• slake •
slayk • Hear it!
Part of Speech: Verb, transitive
Meaning: 1. To quench, to satisfy a thirst for, as to slake a thirst or desire. 2. To reduce or moderate, to relax or slacken, as a pill to slake a pain.
Notes: Although this word has been in circulation for centuries in a host of meanings, its family is not very large. The active adjective is the participle, slaking, though there is a passive adjective slakable carried by few dictionaries because of its rarity. This word today is heard almost exclusively in the phrase 'to slake one's thirst' though it has far more interesting uses. Let's use it before we lose it.
In Play: Anything you can thirst for, may (or may not) be slaked: "One night camping could not slake Marilyn's desire for the outdoors; she bought a complete camping outfit and began planning her summer around it." From this sense, the meaning of slake easily moves to the reduction of the intensity of anything: "Robin Hood tried to slake the roaring campfire with the remainder of the grog in his mug, but the alcoholic beverage had the opposite effect."

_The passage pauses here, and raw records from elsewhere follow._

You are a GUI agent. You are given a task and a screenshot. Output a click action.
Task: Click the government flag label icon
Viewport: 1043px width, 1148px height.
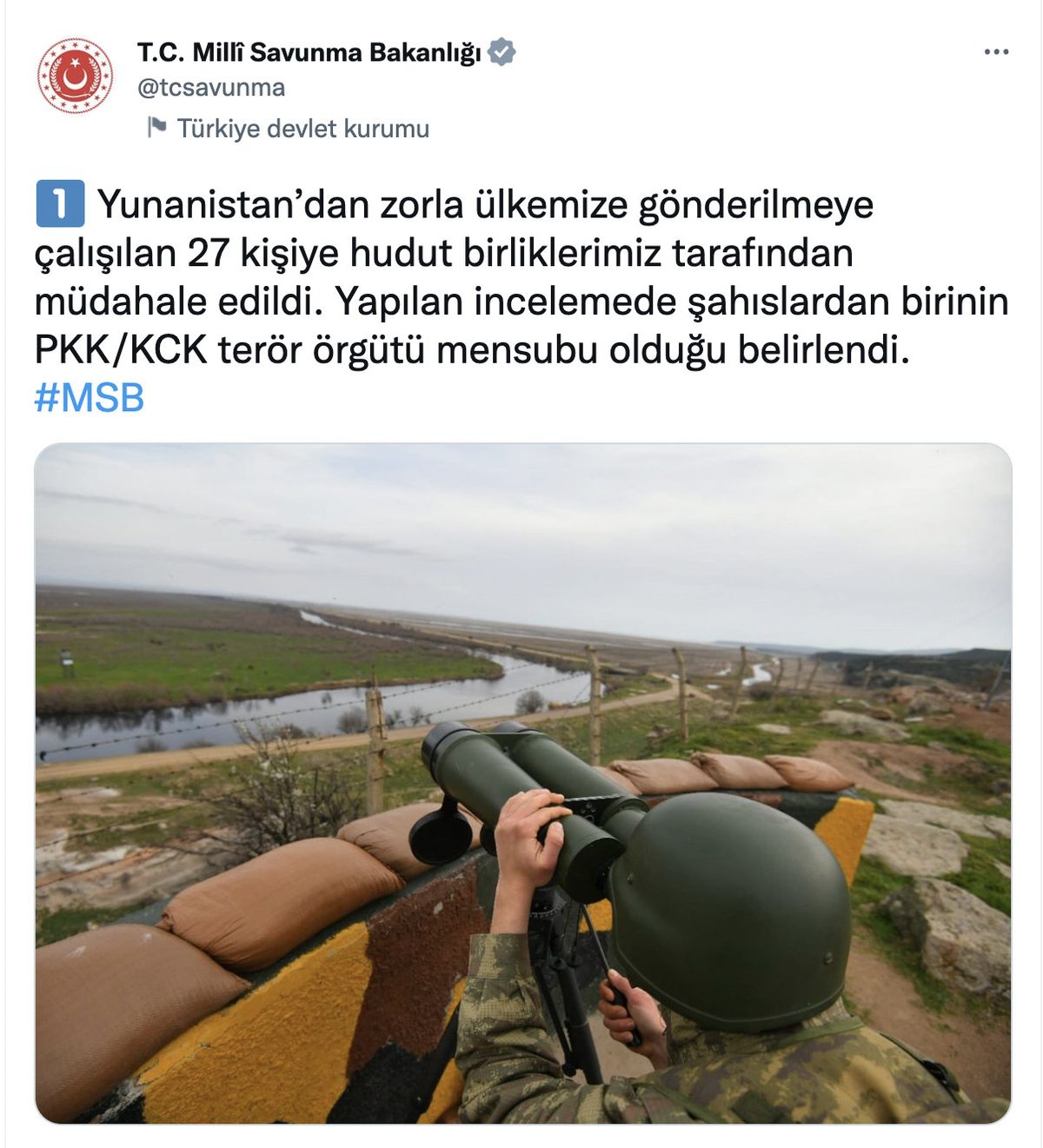point(156,128)
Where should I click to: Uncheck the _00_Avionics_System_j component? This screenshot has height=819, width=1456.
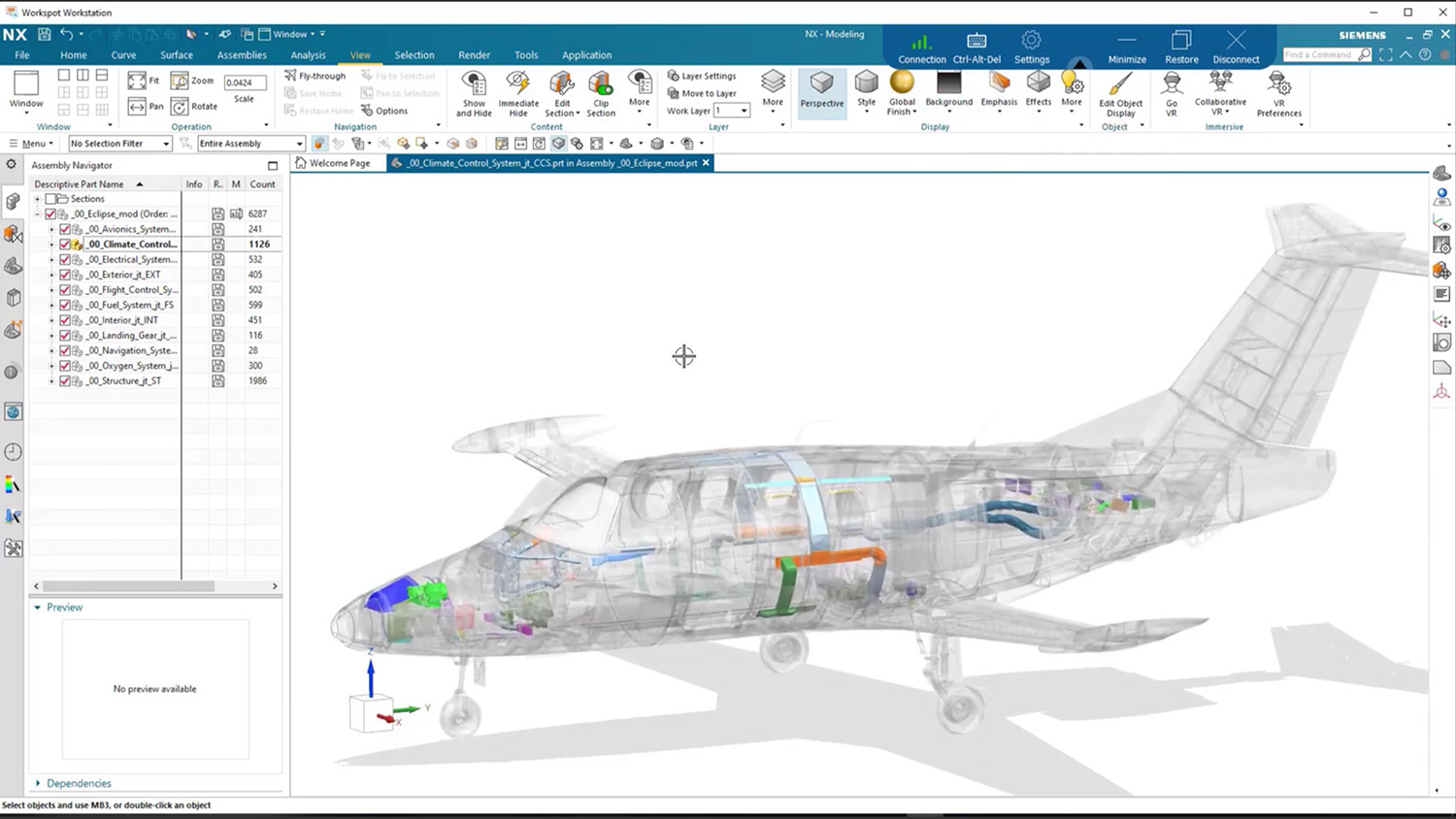pyautogui.click(x=64, y=228)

Word History: Today's Good Word descended to us from Old English slacian, a verb built on slęc "slack, sluggish". It is hence a close relative of slack. The original Proto-Indo-European root was a rarity exhibiting both a Fickle S and a Fickle N. The initial S appears in derivations in some languages but not others. English slack is based on the same root as Latin laxus (lak-sus) "loose, slack" (whence English lax) and Russian legkiy "light". The same root also produced Latin languere "to be languid", with an N that did not make it to English slack or slake. (We would not wish William Blaisdell to languish for lack of gratitude for submitting today's Good Word—which should help slake our desire for knowledge of the English vocabulary.)